We currently have an exciting new opportunity for an experienced Global Clinical Project Manager within the Early Hematology team to join a successful sponsor dedicated program. We are looking for a Global Clinical Project Manager which is a business-critical role within Study Management, BioPharmaceuticals Clinical Operations, whose main accountability is the project delivery of clinical studies.

 

The Global Clinical Project Manager is responsible for leading a cross-functional study team and for providing the team with direction and guidance to enable successful study delivery. The Global Clinical Project Manager is the main liaison between the study team and the Clinical Program Team (CPT) starting with study handover through to close-out and archiving. The Global Clinical Project Manager is accountable to the CPT for the delivery of a study according to agreed upon timelines, budget, and quality standards by ensuring an effective partnership and teamwork within study team and/or external partners.The Global Clinical Project Manager leads the study team and/or study oversight team in accordance with the study team operating model, current clinical trial regulations (e.g. ICH GCP).

 

Must have strong cross functional management, Vendor management and full oversight, budget management, managed the full project oversight across globally.

 

This is a permanent role with ICON on FSP and fully home-based.
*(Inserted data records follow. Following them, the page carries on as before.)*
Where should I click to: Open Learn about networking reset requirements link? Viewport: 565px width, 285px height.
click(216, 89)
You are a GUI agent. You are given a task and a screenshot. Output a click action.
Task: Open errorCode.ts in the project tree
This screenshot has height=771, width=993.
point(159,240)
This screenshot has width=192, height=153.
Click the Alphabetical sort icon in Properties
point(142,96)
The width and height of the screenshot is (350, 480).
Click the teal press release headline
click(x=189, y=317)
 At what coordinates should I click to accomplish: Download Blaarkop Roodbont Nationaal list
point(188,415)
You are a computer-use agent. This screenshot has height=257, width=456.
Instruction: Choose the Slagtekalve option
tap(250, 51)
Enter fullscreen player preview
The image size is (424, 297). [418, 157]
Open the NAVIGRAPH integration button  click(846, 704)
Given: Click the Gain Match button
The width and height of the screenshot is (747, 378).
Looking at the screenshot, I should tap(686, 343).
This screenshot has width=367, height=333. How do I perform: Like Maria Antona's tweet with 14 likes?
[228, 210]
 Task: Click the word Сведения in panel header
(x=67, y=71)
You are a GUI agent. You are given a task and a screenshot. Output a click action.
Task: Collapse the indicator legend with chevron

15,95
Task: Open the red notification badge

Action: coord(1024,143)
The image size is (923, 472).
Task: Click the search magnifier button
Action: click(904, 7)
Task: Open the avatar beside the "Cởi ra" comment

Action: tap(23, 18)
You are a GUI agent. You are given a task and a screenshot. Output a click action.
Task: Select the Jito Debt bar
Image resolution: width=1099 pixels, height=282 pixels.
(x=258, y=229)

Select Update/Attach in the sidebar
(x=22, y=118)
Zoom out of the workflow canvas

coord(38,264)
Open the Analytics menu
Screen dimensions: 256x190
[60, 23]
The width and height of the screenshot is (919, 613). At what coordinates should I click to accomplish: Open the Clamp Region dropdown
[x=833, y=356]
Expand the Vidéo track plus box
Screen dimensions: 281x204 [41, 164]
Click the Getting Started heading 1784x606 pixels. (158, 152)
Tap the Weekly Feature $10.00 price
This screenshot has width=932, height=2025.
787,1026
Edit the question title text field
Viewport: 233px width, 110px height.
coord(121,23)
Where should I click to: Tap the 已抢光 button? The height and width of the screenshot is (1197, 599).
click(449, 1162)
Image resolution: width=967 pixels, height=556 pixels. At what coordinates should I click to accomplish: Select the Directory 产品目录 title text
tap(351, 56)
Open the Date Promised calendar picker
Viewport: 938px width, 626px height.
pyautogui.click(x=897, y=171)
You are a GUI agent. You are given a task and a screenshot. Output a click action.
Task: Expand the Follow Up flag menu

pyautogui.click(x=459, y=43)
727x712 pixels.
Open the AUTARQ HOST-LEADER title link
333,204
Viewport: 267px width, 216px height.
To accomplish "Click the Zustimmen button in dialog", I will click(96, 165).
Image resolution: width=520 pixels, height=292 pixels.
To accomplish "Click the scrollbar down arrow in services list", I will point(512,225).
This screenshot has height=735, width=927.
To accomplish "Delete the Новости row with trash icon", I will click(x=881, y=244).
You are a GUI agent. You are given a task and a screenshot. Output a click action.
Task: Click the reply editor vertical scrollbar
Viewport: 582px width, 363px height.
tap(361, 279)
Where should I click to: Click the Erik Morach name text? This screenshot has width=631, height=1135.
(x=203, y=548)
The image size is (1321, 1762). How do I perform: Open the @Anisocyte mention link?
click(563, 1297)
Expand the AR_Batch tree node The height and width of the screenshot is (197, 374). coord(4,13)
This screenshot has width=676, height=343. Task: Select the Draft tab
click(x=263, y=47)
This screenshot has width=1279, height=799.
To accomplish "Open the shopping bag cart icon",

You must be located in the following countries to be consider: Poland, Spain.

In Short

  • Lead a cross-functional study team for clinical studies.
  • Ensure study delivery according to timelines, budget, and quality standards.
  • Act as the main liaison between study team and Clinical Program Team.
  • Manage vendor relationships and ensure contracted goals are met.
  • Conduct investigator meetings and develop essential study documents.
  • Oversee study level performance and communicate risks.
  • Ensure compliance with clinical research regulations.
  • Manage study budget and provide progress reports.
  • Identify and report quality issues within the study.
  • Ensure Trial Master File completeness.

Requirements

  • University degree in medical or biological sciences or clinical research.
  • 5 years of relevant clinical experience in the pharmaceutical industry.
  • 2 years of global project management experience.
  • Project management certification.
  • Extensive knowledge of ICH-GCP and clinical study management.
  • Strong project management and leadership skills.
  • Excellent communication and interpersonal skills.
  • Strong organizational and problem-solving abilities.
  • Ability to manage competing priorities.
  • Current experience in clinical research within a Pharma or CRO setting.

Benefits

  • Opportunity to work in a dynamic and supportive environment.
  • Engage in impactful clinical research projects.
  • Flexible working conditions.
  • Competitive salary and benefits package.
  • Professional development opportunities.

P.R.A

Pharmaceutical Research Associates

Pharmaceutical Research Associates (ICON) is the world's largest and most comprehensive clinical research organization, leveraging healthcare intelligence to drive innovation in clinical trials. The company is dedicated to optimizing project management and resource allocation in the pharmaceutical industry, ensuring efficient delivery of project milestones. ICON fosters a diverse and inclusive culture that values high performance and nurtures talent, offering competitive salaries and a range of benefits focused on employee well-being and work-life balance.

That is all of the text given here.